Stored items:
★ ★ ★ ★

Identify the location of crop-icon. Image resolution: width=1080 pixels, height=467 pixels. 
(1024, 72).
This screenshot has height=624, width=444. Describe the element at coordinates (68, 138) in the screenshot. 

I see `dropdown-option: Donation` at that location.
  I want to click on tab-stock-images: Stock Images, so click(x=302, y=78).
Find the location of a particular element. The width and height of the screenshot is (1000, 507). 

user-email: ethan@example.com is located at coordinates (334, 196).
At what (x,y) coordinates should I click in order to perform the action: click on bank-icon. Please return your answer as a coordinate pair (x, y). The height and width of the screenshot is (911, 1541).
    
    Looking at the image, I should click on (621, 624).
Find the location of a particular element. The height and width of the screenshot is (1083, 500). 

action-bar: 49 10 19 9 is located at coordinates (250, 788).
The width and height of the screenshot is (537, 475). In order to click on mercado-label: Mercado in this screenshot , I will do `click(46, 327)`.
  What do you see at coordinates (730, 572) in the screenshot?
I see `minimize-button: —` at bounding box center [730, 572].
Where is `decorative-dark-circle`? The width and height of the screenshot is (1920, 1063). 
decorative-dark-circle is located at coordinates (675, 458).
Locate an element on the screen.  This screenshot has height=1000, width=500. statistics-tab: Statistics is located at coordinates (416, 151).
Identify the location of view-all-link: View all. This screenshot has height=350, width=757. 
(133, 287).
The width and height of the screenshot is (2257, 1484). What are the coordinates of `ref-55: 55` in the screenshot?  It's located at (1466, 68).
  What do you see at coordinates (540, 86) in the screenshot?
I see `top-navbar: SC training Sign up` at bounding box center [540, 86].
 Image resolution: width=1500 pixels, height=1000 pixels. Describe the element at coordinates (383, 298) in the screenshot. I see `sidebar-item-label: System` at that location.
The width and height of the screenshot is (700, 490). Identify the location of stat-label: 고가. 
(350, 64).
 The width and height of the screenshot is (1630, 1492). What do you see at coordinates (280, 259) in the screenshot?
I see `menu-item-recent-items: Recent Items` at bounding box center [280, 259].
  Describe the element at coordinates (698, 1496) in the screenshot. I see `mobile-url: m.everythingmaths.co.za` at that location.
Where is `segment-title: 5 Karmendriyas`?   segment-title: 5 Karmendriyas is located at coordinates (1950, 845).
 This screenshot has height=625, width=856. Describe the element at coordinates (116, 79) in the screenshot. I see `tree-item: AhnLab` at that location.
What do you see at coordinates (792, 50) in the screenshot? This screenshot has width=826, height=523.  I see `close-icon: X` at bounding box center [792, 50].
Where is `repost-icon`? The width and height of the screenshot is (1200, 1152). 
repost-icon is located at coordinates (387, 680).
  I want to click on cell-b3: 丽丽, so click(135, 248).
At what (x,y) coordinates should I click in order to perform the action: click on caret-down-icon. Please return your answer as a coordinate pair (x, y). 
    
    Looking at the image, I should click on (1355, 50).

★ ★ ★ ★

(TASK REQUIREMENTS) Which lines in the entries above contain the word "located", with case counting? Copy each of those lines in full.

(ANSWER)
user-email: ethan@example.com is located at coordinates (334, 196).
action-bar: 49 10 19 9 is located at coordinates (250, 788).
decorative-dark-circle is located at coordinates (675, 458).
Locate an element on the screen.  This screenshot has height=1000, width=500. statistics-tab: Statistics is located at coordinates (416, 151).
The width and height of the screenshot is (2257, 1484). What are the coordinates of `ref-55: 55` in the screenshot?  It's located at (1466, 68).
Where is `segment-title: 5 Karmendriyas`?   segment-title: 5 Karmendriyas is located at coordinates (1950, 845).
repost-icon is located at coordinates (387, 680).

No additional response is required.